Spoons - A Node.js App
This web application is a built on node.js and is used to facilitate a game of spoons. The primary objective was to provide a working interface between the database and the user. Node turned out to be an excellent backbone for building this site. The styling is accomplished through a Bootstrap theme.
Our office needed to assign appointments made on Acuity to representative. After giving it some thought and experimenting with the software, I found that Acuity could sync with Google Calendar. From there I could use Google App Script to add these appointments to a Google Sheet which could be used to assign each appointment to a representative.
Bulk Change Google Sheets
In connection with the ‘Trello on Google Script’ project, this code will take a list of Google Sheet IDs and make changes to every sheet on the list. The tricky part was getting it to work with more than 1200 sheets. This script became necessary as we began to improve the transition process that used the sheets to track progress.
Trello on Google Script
A large project from work that takes a Google Form and creates a Trello Card when a response is submitted. The code also creates a Google Doc for every response based on the answers given. The project was used to organize a multi-department project to switch out the schools LMS. The form was sent to faculty who wanted to transition to the new LMS.
Raspberry Pi Jumbotron
The raspberry jumbotron is my collection of codes and terminal lines I ran to get a kiosk functioning at my work. Every hour it updates the webpage and every night it restarts. When powered up the raspberry pi goes to a URL, which in this case is a public Google Slide. This allowed everyone on our team to contribute to our office’s jumbotron that shares announcements and fun tips.
Learning Ruby of Rails
This is my follow along coding project from the Lynda course on learning Ruby on Rails. Previously I have made a twitter clone following the Rails for Zombies course. I like the Rails programming environment and find its prioritization of convention over configuration to not only help save time but also keep your site organized. It is an excellent language in my opinion.
AtTiny Flower Pot
This flower pot has a built-in sensor that detects when the soil is dry and lets you know. The circuit uses an ATtiny85 as the brain and copper tape as the sensor. For me, this project was the first published creation of my own original thought. It wasn’t a copy of someone else’s work with my own twist.
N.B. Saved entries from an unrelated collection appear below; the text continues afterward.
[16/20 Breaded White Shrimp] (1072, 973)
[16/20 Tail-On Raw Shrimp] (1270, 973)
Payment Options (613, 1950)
It was fun putting different pieces together to create my own masterpiece.
Programing AtTiny with Arduino
A quick guide on getting the Arduino IDE to upload code to an Attiny chip. I created this instructable after experiencing some difficulties trying to get the Arduino IDE to work with the Attiny chip. I think my biggest take away was posting my own solution to the internet in the hopes that someone else wouldn’t have to experience it. After using so many online tutorials to learn how to code, it felt great to contribute back in my own little way. .
AtTiny Dark Detector
This little project makes an ATtiny tell you when it is dark or bright. This project is an excellent introduction to the capabilities of the ATtiny85 chip. One of the biggest takeaways for me was learning how to document a project that others could use. I encountered some difficulties with programming the ATtiny chip but after a bit of googling everything was working great. To date, this instructable has 2.6k views.